Text block »

Comparing Programs Is a Lot Like Comparing Careers
I’ve sat in rooms with mid-size companies, a few hundred employees, who collect some marketing data and basic sales contact information. They look at a massive global consumer brand and think they must have this privacy thing figured out. They have the budget, the headcount, the tools.
I’ve also sat in rooms at one of those massive consumer brands, the one with consumer data, including sensitive data, marketing data, and employee data across a dozen countries, and heard the identical sentiment in reverse. They look at the smaller company and think it must be so much simpler over there. Fewer systems, fewer laws to track.
Different Rooms, Same Instinct
Both of them are looking at each other with a little jealousy. Both are a little bit right, and both are missing the point. The mid-size company with limited personal data doesn’t need the same infrastructure as the global brand managing sensitive data across multiple countries and business lines. But simpler doesn’t mean solved. The mid-size company still has real obligations tied to the data it collects, and the global brand’s scale doesn’t mean its program translates cleanly to a company a fraction its size, even if its tools look impressive from the outside.
Rightsizing Your Program
The same lesson applies to both of these companies (and maybe yours too). Stop measuring your program against someone else’s program.
A small company with more sensitive data might actually carry greater privacy risk than a larger company handling mostly basic consumer data. Both need programs that comply with applicable laws. What the program looks like should be rightsized to the risk of the company, which is based on the type of personal data processed and not the size of the logo.
A mature privacy program isn’t defined by how much it has. It’s defined by how well it fits the risk, the data, and the resources of the business it belongs to.

I’ve worked with clients who felt like they were falling short because they didn’t have automated privacy rights tooling or a dedicated privacy engineering function. They weren’t falling short. They were running a program sized correctly for a business with a narrow data footprint.
I’ve also worked with the opposite, companies convinced they were overbuilt because a peer their size seemed to be running lean and getting by fine. They weren’t overbuilt either. Handling sensitive data across a dozen countries and a dozen business units is a different job than handling names and email addresses for a regional customer base, even if the headcount looks similar on paper.
Some companies need fancy automation. Some don’t. Some need privacy engineers. Others aren’t a software-driven business and get by fine on basic business applications. It’s a matter of knowing what’s actually right for your organization, not what looks right from the outside.
I do recommend finding privacy friends to compare notes with, because privacy is hard and this work can feel isolating without people who understand it. Just don’t compare and wish you had a fairy wand for their program. It might not even be relevant to yours.
Learn From Others, Don’t Copy Them
It’s the same thing I see in careers. In-house, solo, agency, staying put a little longer, there isn’t a version of that decision that’s right for everyone. The right one is the one that fits what a person actually needs and values right now, not the one that looks most impressive from the outside.
For me, that’s time. It took a hospital room thirteen years ago to make that clear, and how I looked at my career changed after it. For someone else, it might be depth of expertise, or financial security, or building something with their name on it, or simply staying somewhere steady while other parts of life take priority. None of those are lesser answers. They’re just different answers to the same question: what actually matters to you right now?
Whether it’s a career change or building a program, learn from others to inform your thinking and focus on what’s best for you, or for the company.

Data shown »

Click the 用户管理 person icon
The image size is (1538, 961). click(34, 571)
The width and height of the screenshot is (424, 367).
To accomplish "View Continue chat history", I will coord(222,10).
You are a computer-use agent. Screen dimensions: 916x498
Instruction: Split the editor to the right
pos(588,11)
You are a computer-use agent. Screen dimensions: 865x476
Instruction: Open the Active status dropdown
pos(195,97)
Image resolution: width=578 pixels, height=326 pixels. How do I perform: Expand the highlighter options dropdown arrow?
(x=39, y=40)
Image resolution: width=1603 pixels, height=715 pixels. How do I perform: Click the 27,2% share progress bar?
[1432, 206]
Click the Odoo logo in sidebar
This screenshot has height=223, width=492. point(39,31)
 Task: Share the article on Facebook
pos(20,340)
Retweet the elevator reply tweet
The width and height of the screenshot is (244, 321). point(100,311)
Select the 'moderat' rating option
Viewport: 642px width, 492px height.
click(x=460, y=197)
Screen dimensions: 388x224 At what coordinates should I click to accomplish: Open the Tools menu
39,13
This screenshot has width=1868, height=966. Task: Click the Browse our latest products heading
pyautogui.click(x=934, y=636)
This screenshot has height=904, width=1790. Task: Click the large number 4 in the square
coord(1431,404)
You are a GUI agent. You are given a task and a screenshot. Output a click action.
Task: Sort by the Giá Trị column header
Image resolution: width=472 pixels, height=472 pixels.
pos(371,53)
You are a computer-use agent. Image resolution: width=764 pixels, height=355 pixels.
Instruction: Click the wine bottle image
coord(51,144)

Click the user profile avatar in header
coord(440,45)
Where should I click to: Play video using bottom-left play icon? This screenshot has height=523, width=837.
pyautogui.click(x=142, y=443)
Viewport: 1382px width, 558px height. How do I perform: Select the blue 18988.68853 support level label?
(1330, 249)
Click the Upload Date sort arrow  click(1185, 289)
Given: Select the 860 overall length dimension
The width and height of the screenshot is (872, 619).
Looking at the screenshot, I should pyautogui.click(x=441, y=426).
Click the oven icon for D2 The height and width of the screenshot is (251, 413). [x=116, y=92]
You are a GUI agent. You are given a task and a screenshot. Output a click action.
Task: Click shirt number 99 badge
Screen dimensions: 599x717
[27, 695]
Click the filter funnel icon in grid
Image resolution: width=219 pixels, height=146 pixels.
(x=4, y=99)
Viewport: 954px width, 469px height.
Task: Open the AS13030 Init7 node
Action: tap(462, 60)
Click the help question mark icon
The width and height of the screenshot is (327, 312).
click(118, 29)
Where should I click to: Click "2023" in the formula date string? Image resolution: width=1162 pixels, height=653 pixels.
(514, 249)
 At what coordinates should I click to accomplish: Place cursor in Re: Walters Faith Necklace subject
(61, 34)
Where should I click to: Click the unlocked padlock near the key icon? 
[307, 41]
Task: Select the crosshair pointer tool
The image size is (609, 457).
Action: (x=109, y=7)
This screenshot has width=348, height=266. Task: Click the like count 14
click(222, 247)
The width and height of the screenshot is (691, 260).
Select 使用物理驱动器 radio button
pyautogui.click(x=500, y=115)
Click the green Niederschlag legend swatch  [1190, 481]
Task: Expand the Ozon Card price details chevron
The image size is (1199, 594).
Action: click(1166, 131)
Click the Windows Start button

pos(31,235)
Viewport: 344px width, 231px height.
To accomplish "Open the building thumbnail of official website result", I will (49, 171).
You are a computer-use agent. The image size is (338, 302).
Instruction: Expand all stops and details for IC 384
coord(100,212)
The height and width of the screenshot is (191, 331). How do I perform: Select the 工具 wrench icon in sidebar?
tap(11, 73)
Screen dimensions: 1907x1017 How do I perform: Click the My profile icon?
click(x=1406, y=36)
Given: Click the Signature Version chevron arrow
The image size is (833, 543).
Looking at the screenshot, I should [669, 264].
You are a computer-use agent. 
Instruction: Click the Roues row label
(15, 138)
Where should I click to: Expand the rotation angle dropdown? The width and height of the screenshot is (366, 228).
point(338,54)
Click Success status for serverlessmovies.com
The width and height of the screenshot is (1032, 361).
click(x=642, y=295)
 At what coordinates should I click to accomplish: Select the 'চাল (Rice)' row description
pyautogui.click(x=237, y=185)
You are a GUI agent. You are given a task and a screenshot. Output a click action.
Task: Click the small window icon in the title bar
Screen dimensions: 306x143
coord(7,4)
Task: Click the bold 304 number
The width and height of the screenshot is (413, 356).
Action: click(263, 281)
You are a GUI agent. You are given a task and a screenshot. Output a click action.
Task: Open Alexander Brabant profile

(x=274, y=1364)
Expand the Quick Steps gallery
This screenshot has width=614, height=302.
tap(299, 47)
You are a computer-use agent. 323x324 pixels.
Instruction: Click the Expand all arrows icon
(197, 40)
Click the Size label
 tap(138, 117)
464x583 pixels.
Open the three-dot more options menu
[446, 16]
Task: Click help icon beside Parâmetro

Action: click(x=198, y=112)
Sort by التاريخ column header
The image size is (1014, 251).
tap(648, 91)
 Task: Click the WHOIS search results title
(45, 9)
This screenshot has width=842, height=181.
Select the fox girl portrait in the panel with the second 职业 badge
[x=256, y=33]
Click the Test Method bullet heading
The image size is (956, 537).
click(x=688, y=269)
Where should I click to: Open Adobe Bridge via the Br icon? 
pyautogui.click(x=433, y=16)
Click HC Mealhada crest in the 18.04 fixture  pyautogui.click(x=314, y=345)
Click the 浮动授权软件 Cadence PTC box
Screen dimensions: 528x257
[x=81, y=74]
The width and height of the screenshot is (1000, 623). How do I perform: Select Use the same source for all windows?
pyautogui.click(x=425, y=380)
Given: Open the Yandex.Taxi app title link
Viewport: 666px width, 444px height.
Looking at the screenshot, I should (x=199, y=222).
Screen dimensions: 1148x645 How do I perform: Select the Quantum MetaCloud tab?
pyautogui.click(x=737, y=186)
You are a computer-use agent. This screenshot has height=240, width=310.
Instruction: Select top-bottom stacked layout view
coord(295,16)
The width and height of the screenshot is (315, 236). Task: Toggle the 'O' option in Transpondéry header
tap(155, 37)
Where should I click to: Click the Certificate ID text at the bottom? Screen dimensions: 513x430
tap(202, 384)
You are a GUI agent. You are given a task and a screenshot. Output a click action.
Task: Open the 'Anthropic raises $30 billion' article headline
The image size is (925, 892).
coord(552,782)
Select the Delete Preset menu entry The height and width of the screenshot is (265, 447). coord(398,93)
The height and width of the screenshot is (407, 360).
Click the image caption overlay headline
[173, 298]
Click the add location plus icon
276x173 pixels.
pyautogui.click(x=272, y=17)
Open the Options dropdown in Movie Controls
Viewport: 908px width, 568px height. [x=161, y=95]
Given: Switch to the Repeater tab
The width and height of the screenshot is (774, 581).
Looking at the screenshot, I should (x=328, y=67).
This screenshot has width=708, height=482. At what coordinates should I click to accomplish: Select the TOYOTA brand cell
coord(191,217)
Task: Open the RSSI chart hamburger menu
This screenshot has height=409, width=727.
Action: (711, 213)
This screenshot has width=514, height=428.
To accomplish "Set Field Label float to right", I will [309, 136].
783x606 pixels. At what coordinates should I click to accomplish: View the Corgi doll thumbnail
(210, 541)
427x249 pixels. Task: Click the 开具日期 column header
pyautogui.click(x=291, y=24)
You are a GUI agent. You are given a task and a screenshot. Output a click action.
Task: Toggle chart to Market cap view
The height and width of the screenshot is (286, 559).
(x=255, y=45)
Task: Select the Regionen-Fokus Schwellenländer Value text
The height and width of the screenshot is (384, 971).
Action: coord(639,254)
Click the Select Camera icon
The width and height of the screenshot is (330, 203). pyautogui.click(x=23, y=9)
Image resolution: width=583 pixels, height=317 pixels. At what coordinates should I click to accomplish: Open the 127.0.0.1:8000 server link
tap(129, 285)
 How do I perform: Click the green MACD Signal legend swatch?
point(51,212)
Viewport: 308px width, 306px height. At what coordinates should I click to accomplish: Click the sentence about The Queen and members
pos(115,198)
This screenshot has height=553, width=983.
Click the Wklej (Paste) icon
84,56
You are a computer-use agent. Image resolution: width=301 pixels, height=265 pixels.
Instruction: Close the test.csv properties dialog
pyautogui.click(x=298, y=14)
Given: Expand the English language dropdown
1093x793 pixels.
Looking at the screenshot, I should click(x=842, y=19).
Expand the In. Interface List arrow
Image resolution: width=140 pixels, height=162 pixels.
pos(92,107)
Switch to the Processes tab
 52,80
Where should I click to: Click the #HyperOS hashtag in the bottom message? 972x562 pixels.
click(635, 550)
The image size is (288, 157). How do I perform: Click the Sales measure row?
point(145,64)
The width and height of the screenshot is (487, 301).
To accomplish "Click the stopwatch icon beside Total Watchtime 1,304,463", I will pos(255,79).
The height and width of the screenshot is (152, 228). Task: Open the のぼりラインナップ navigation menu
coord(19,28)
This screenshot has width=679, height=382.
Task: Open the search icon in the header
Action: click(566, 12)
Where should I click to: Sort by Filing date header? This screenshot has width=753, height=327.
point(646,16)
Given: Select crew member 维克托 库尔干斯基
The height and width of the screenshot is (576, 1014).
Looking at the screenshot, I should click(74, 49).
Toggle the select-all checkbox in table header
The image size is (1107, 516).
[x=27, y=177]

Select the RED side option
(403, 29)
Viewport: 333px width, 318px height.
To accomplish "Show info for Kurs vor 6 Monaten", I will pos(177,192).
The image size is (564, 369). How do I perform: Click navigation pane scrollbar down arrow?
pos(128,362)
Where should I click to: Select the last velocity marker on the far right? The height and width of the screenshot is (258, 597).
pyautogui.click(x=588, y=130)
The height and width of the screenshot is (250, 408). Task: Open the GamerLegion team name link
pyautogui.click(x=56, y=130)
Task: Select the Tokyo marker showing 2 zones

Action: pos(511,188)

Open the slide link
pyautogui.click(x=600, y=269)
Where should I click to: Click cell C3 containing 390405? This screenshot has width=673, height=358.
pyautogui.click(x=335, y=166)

Tasks for this exercise »
1. Do these statements agree with the text on rightsizing privacy programs? Answer yes or no for each and quote the deciding words. (a) A small company with more sensitive data might carry greater privacy risk than a larger company handling mostly basic consumer data. (b) The author advises against finding privacy friends to compare notes with. (c) A mature privacy program is defined by how much it has.
2. Translate this sentence from the text on rightsizing privacy programs into Spanish: "Stop measuring your program against someone else’s program."
3. The text on rightsizing privacy programs says there isn't one career choice that is right for everyone. List every career option it names in that passage.
Use only the text on rightsizing privacy programs as your source.

Expected responses »
1.
(a) Yes: "A small company with more sensitive data might actually carry greater privacy risk than a larger company handling mostly basic consumer data."
(b) No: "I do recommend finding privacy friends to compare notes with"
(c) No: "A mature privacy program isn’t defined by how much it has."

2. Deja de medir tu programa con respecto al programa de otra persona.

3.
In-house
Solo
Agency
Staying put a little longer